BPNC organizes campaigns and social services that address a range of community issues, including: economic justice issues, education justice issues, school-based resources and full-service community schools, gang and domestic violence, healthcare justice and quality healthcare for all, the need to rejuvenate our community’s park and green space, and the need for comprehensive immigration reform. BPNC organizes campaigns to win educational equity for neighborhood public schools, win health insurance for undocumented adults in the state of Illinois who currently are not covered under Medicaid, Medicare, or through subsidies on the insurance exchange/marketplace, organize immigrant students and parents in state and national campaigns for comprehensive immigration reform, increase resources and organizational capacity for DAPA and DACA access, and win progressive revenue solution to Illinois’ budget crisis through the Grassroots Collaborative and Responsible Budget Coalition.

 

BPNC is a member of all of the major policy change coalitions moving issues important to low income communities of color throughout Chicago and Illinois. These coalitions engage low-income Latino youth and families in campaigns to improve the economic opportunity for their community, build resources for their public schools, increase health and wellness resources and policies in their community, work towards comprehensive immigration reform, and decrease violence in all of its forms.
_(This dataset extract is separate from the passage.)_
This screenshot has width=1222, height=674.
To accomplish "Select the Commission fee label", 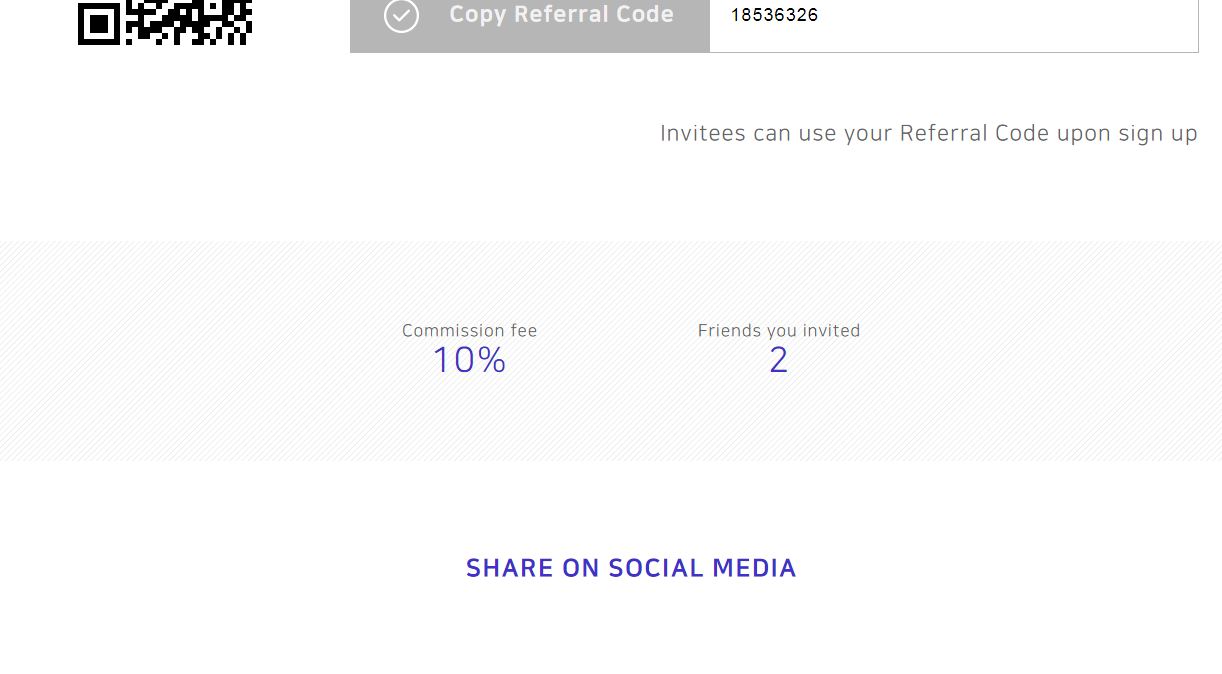I will coord(469,330).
These coalitions and networks include:  The National Council of La Raza, The Grassroots Collaborative, Illinois Coalition for Immigrant and Refugee Rights, The Illinois Federation for Community Schools, ACT Now, The Education Acuerdo and The Housing Acuerdo convened by the Latino Policy Forum, Bright Futures Coalition, Alliance to Reclaim our Schools, Alliance for Educational Justice, Healthy Illinois Coalition, Raise Chicago Coalition, and the Responsible Budget Coalition.